ISSN (Print): 1871-5230
ISSN (Online): 1875-614X

Penetration and Effectiveness of Antiretroviral Therapy in the Central Nervous System

Author(s): Scott Letendre, Ronald J. Ellis, Brookie Best, Archana Bhatt, Jennifer Marquie-Beck, Shannon LeBlanc, Steven Rossi, Edmund Capparelli and J. Allen McCutchan

Volume 8, Issue 2, 2009

Page: [169 - 183] Pages: 15

DOI: 10.2174/187152309789152057

Price: $65

Abstract

Combination antiretroviral therapy (ART) has markedly reduced morbidity and mortality among HIV-infected individuals but not the prevalence of HIV-associated neurocognitive disorders (HAND). Several conditions may be responsible for the high prevalence of cognitive impairment, including incomplete suppression of HIV in nervous system by some antiretrovirals.

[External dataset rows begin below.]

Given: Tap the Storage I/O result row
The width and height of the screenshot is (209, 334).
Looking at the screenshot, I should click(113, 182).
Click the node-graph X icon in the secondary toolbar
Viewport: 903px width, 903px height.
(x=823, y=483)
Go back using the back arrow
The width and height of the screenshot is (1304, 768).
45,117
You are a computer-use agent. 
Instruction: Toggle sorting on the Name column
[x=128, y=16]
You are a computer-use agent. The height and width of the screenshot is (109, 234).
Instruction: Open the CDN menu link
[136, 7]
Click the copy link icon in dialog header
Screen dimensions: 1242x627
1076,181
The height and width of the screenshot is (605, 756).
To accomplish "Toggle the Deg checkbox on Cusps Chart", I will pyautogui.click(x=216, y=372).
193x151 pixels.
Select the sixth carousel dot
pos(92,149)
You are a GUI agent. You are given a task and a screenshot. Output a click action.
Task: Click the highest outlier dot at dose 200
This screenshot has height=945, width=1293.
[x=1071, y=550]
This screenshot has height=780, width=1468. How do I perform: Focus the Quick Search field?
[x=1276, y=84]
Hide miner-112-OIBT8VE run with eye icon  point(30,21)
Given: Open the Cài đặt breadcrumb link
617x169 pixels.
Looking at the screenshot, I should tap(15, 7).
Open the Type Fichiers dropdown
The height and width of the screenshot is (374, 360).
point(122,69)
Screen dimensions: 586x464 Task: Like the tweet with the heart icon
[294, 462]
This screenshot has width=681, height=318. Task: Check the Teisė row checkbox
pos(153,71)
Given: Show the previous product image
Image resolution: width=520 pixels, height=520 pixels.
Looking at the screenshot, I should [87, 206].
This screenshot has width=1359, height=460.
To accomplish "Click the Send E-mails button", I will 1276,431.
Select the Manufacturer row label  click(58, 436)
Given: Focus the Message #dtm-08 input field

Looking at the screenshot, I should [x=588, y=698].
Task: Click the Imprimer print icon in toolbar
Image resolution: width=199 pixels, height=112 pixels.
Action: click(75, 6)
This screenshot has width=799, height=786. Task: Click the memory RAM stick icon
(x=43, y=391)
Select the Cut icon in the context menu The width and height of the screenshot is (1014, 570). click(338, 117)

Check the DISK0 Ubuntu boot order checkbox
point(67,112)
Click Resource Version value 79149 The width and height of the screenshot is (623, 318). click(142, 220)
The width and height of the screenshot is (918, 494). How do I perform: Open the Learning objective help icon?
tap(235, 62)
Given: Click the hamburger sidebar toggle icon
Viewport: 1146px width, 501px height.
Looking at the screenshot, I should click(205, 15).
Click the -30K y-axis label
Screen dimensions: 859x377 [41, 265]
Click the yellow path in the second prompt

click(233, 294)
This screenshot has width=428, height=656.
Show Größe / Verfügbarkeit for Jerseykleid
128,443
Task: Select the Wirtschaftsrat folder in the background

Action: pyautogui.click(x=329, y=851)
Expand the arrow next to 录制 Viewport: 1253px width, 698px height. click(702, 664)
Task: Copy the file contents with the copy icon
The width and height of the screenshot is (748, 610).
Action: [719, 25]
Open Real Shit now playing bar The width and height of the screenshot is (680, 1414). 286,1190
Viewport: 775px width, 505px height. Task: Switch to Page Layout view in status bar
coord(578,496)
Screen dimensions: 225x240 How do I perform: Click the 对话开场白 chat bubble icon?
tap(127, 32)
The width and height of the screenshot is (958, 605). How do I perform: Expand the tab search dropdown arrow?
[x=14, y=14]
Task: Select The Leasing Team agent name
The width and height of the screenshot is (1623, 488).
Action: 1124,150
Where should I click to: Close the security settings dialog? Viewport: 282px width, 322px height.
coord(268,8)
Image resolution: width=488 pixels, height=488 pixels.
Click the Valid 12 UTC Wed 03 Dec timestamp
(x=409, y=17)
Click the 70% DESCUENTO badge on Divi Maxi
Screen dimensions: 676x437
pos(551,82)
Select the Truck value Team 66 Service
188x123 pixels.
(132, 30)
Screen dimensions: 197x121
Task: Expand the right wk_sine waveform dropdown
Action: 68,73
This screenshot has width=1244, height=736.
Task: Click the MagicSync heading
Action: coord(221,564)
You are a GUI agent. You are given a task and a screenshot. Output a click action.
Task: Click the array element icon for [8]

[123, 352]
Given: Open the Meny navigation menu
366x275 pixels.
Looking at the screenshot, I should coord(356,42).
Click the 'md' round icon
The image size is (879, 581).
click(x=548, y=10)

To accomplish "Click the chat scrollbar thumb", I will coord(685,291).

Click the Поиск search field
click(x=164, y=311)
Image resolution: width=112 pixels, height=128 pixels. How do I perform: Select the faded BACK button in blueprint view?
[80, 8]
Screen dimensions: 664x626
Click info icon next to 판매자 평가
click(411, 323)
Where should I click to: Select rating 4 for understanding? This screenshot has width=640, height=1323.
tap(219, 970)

Since individuals with HAND have a lower quality of life, worse medication adherence, and a higher risk of death, optimizing treatment of neurocognitive outcomes is an important goal of therapy. Optimization of ART to treat the CNS is limited, in part, by the ability of many antiretrovirals to cross the blood-brain barrier (BBB). Differences between antiretrovirals in crossing the BBB – and by extension differences in their concentrations in the brain – may explain inter-individual differences in susceptibility to HAND among treated individuals. This manuscript reviews relevant data on the CSF pharmacology of antiretrovirals and accumulating evidence that the use of drugs that reach therapeutic concentrations in the CNS are the best options to prevent and treat HIV-induced brain injury. Despite the importance of healthy cognition to the quality of patients lives, consensus treatment guidelines for HAND have yet to be formulated more than two decades after its first description. Formulating widely accepted recommendations for CNS-optimized treatment strategies requires a level of clinical evidence not yet developed but studies are underway to address this shortcoming.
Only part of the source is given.